● **Work request**: Output the records that follow, with every character intact.

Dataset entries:

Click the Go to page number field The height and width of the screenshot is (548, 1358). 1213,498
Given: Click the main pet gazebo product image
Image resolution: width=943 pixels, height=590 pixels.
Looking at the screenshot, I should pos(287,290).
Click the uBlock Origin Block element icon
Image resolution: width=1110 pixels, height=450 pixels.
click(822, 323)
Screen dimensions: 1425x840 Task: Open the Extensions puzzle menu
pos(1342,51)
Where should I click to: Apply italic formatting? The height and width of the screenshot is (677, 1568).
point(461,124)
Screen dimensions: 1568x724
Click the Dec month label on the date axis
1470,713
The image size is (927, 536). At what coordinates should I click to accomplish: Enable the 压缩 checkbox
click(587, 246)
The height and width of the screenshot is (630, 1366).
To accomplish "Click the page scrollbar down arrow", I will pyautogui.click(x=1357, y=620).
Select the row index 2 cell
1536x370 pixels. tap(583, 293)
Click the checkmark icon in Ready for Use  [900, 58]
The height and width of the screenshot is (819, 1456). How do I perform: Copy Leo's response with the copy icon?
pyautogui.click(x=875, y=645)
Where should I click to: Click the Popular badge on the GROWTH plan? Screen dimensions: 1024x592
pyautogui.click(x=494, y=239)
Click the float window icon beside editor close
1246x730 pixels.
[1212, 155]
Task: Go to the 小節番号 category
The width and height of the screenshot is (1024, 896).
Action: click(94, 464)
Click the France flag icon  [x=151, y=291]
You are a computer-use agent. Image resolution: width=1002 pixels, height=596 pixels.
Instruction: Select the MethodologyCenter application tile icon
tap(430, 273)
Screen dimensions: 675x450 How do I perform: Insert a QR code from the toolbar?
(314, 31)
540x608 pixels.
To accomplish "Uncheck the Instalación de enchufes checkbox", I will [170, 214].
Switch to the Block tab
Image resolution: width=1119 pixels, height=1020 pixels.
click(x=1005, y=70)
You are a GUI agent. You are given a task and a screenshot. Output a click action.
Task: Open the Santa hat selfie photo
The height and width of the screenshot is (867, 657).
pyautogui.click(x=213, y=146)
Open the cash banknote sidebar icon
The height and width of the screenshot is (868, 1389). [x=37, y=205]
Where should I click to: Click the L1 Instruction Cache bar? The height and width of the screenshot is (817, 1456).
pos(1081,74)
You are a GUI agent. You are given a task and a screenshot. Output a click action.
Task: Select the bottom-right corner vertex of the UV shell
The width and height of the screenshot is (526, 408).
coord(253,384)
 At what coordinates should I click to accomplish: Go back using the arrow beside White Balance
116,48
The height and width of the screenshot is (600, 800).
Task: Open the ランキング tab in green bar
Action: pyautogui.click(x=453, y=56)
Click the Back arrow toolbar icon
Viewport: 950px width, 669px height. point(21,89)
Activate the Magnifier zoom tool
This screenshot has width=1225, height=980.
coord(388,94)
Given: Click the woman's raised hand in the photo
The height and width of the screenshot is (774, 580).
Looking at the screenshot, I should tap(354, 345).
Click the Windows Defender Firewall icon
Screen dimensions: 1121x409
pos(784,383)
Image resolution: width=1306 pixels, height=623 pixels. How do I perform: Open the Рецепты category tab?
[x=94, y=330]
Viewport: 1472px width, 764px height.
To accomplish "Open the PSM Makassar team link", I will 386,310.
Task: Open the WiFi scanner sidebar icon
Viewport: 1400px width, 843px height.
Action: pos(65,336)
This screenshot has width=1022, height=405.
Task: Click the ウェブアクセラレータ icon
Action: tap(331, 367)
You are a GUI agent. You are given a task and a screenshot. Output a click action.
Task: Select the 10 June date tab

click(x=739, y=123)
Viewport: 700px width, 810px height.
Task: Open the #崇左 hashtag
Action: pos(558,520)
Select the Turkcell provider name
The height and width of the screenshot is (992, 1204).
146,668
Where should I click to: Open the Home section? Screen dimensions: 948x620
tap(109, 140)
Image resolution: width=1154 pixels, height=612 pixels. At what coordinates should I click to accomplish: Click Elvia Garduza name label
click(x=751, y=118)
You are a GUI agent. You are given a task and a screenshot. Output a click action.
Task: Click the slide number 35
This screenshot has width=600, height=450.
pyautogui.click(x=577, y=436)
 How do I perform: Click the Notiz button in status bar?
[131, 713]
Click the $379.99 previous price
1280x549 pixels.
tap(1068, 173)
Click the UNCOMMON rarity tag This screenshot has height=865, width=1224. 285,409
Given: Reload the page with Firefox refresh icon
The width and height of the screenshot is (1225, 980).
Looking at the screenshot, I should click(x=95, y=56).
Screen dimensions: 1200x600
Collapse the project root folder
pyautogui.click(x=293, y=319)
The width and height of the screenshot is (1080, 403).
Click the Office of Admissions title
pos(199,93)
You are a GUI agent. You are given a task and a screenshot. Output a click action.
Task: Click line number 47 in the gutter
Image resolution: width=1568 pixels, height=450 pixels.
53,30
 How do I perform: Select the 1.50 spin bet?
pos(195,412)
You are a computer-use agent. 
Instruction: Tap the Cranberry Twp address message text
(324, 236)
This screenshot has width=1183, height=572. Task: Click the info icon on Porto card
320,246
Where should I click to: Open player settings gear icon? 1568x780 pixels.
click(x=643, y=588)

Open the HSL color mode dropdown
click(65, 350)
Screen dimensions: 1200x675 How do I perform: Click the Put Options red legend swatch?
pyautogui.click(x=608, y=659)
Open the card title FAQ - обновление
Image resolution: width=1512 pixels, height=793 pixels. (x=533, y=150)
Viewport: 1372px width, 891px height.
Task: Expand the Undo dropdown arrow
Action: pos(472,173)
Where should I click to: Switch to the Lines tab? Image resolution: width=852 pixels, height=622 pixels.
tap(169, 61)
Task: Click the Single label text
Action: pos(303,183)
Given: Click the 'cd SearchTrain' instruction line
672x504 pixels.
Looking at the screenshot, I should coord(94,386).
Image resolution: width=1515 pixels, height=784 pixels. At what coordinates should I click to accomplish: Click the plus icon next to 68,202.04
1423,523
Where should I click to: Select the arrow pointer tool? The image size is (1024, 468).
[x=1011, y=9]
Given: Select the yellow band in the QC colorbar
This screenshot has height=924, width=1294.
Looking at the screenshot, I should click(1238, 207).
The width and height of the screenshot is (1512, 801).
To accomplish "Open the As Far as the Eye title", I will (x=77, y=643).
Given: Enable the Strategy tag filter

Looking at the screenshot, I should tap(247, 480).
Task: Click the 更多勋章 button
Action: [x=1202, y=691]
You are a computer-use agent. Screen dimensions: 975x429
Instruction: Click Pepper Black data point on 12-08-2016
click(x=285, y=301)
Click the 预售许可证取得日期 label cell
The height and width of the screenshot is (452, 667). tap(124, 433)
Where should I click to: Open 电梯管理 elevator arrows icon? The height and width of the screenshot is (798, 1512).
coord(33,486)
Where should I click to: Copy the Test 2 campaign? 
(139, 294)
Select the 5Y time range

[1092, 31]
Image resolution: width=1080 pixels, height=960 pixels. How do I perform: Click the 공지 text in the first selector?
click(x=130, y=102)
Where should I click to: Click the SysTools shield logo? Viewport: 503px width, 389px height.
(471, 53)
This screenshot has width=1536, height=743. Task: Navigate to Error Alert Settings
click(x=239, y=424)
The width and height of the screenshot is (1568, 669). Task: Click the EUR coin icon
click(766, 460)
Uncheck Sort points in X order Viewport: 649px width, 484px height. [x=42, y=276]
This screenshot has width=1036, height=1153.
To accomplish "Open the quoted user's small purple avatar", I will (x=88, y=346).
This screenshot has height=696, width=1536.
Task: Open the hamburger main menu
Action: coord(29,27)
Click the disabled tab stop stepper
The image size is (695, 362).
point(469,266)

● **Response**:
Click the Go to page number field The height and width of the screenshot is (548, 1358). 1213,498
Given: Click the main pet gazebo product image
Image resolution: width=943 pixels, height=590 pixels.
Looking at the screenshot, I should pos(287,290).
Click the uBlock Origin Block element icon
Image resolution: width=1110 pixels, height=450 pixels.
click(822, 323)
Screen dimensions: 1425x840 Task: Open the Extensions puzzle menu
pos(1342,51)
Where should I click to: Apply italic formatting? The height and width of the screenshot is (677, 1568).
point(461,124)
Screen dimensions: 1568x724
Click the Dec month label on the date axis
1470,713
The image size is (927, 536). At what coordinates should I click to accomplish: Enable the 压缩 checkbox
click(587, 246)
The height and width of the screenshot is (630, 1366).
To accomplish "Click the page scrollbar down arrow", I will pyautogui.click(x=1357, y=620).
Select the row index 2 cell
1536x370 pixels. tap(583, 293)
Click the checkmark icon in Ready for Use  [900, 58]
The height and width of the screenshot is (819, 1456). How do I perform: Copy Leo's response with the copy icon?
pyautogui.click(x=875, y=645)
Where should I click to: Click the Popular badge on the GROWTH plan? Screen dimensions: 1024x592
pyautogui.click(x=494, y=239)
Click the float window icon beside editor close
1246x730 pixels.
[1212, 155]
Task: Go to the 小節番号 category
The width and height of the screenshot is (1024, 896).
Action: click(94, 464)
Click the France flag icon  [x=151, y=291]
You are a computer-use agent. Image resolution: width=1002 pixels, height=596 pixels.
Instruction: Select the MethodologyCenter application tile icon
tap(430, 273)
Screen dimensions: 675x450 How do I perform: Insert a QR code from the toolbar?
(314, 31)
540x608 pixels.
To accomplish "Uncheck the Instalación de enchufes checkbox", I will [170, 214].
Switch to the Block tab
Image resolution: width=1119 pixels, height=1020 pixels.
click(x=1005, y=70)
You are a GUI agent. You are given a task and a screenshot. Output a click action.
Task: Open the Santa hat selfie photo
The height and width of the screenshot is (867, 657).
pyautogui.click(x=213, y=146)
Open the cash banknote sidebar icon
The height and width of the screenshot is (868, 1389). [x=37, y=205]
Where should I click to: Click the L1 Instruction Cache bar? The height and width of the screenshot is (817, 1456).
pos(1081,74)
You are a GUI agent. You are given a task and a screenshot. Output a click action.
Task: Select the bottom-right corner vertex of the UV shell
The width and height of the screenshot is (526, 408).
coord(253,384)
 At what coordinates should I click to accomplish: Go back using the arrow beside White Balance
116,48
The height and width of the screenshot is (600, 800).
Task: Open the ランキング tab in green bar
Action: pyautogui.click(x=453, y=56)
Click the Back arrow toolbar icon
Viewport: 950px width, 669px height. point(21,89)
Activate the Magnifier zoom tool
This screenshot has width=1225, height=980.
coord(388,94)
Given: Click the woman's raised hand in the photo
The height and width of the screenshot is (774, 580).
Looking at the screenshot, I should tap(354, 345).
Click the Windows Defender Firewall icon
Screen dimensions: 1121x409
pos(784,383)
Image resolution: width=1306 pixels, height=623 pixels. How do I perform: Open the Рецепты category tab?
[x=94, y=330]
Viewport: 1472px width, 764px height.
To accomplish "Open the PSM Makassar team link", I will 386,310.
Task: Open the WiFi scanner sidebar icon
Viewport: 1400px width, 843px height.
Action: pos(65,336)
This screenshot has width=1022, height=405.
Task: Click the ウェブアクセラレータ icon
Action: tap(331, 367)
You are a GUI agent. You are given a task and a screenshot. Output a click action.
Task: Select the 10 June date tab

click(x=739, y=123)
Viewport: 700px width, 810px height.
Task: Open the #崇左 hashtag
Action: pos(558,520)
Select the Turkcell provider name
The height and width of the screenshot is (992, 1204).
146,668
Where should I click to: Open the Home section? Screen dimensions: 948x620
tap(109, 140)
Image resolution: width=1154 pixels, height=612 pixels. At what coordinates should I click to accomplish: Click Elvia Garduza name label
click(x=751, y=118)
You are a GUI agent. You are given a task and a screenshot. Output a click action.
Task: Click the slide number 35
This screenshot has width=600, height=450.
pyautogui.click(x=577, y=436)
 How do I perform: Click the Notiz button in status bar?
[131, 713]
Click the $379.99 previous price
1280x549 pixels.
tap(1068, 173)
Click the UNCOMMON rarity tag This screenshot has height=865, width=1224. 285,409
Given: Reload the page with Firefox refresh icon
The width and height of the screenshot is (1225, 980).
Looking at the screenshot, I should click(x=95, y=56).
Screen dimensions: 1200x600
Collapse the project root folder
pyautogui.click(x=293, y=319)
The width and height of the screenshot is (1080, 403).
Click the Office of Admissions title
pos(199,93)
You are a GUI agent. You are given a task and a screenshot. Output a click action.
Task: Click line number 47 in the gutter
Image resolution: width=1568 pixels, height=450 pixels.
53,30
 How do I perform: Select the 1.50 spin bet?
pos(195,412)
You are a computer-use agent. 
Instruction: Tap the Cranberry Twp address message text
(324, 236)
This screenshot has width=1183, height=572. Task: Click the info icon on Porto card
320,246
Where should I click to: Open player settings gear icon? 1568x780 pixels.
click(x=643, y=588)

Open the HSL color mode dropdown
click(65, 350)
Screen dimensions: 1200x675 How do I perform: Click the Put Options red legend swatch?
pyautogui.click(x=608, y=659)
Open the card title FAQ - обновление
Image resolution: width=1512 pixels, height=793 pixels. (x=533, y=150)
Viewport: 1372px width, 891px height.
Task: Expand the Undo dropdown arrow
Action: pos(472,173)
Where should I click to: Switch to the Lines tab? Image resolution: width=852 pixels, height=622 pixels.
tap(169, 61)
Task: Click the Single label text
Action: pos(303,183)
Given: Click the 'cd SearchTrain' instruction line
672x504 pixels.
Looking at the screenshot, I should coord(94,386).
Image resolution: width=1515 pixels, height=784 pixels. At what coordinates should I click to accomplish: Click the plus icon next to 68,202.04
1423,523
Where should I click to: Select the arrow pointer tool? The image size is (1024, 468).
[x=1011, y=9]
Given: Select the yellow band in the QC colorbar
This screenshot has height=924, width=1294.
Looking at the screenshot, I should click(1238, 207).
The width and height of the screenshot is (1512, 801).
To accomplish "Open the As Far as the Eye title", I will (x=77, y=643).
Given: Enable the Strategy tag filter

Looking at the screenshot, I should tap(247, 480).
Task: Click the 更多勋章 button
Action: [x=1202, y=691]
You are a computer-use agent. Screen dimensions: 975x429
Instruction: Click Pepper Black data point on 12-08-2016
click(x=285, y=301)
Click the 预售许可证取得日期 label cell
The height and width of the screenshot is (452, 667). tap(124, 433)
Where should I click to: Open 电梯管理 elevator arrows icon? The height and width of the screenshot is (798, 1512).
coord(33,486)
Where should I click to: Copy the Test 2 campaign? 
(139, 294)
Select the 5Y time range

[1092, 31]
Image resolution: width=1080 pixels, height=960 pixels. How do I perform: Click the 공지 text in the first selector?
click(x=130, y=102)
Where should I click to: Click the SysTools shield logo? Viewport: 503px width, 389px height.
(471, 53)
This screenshot has width=1536, height=743. Task: Navigate to Error Alert Settings
click(x=239, y=424)
The width and height of the screenshot is (1568, 669). Task: Click the EUR coin icon
click(766, 460)
Uncheck Sort points in X order Viewport: 649px width, 484px height. [x=42, y=276]
This screenshot has width=1036, height=1153.
To accomplish "Open the quoted user's small purple avatar", I will (x=88, y=346).
This screenshot has height=696, width=1536.
Task: Open the hamburger main menu
Action: coord(29,27)
Click the disabled tab stop stepper
The image size is (695, 362).
point(469,266)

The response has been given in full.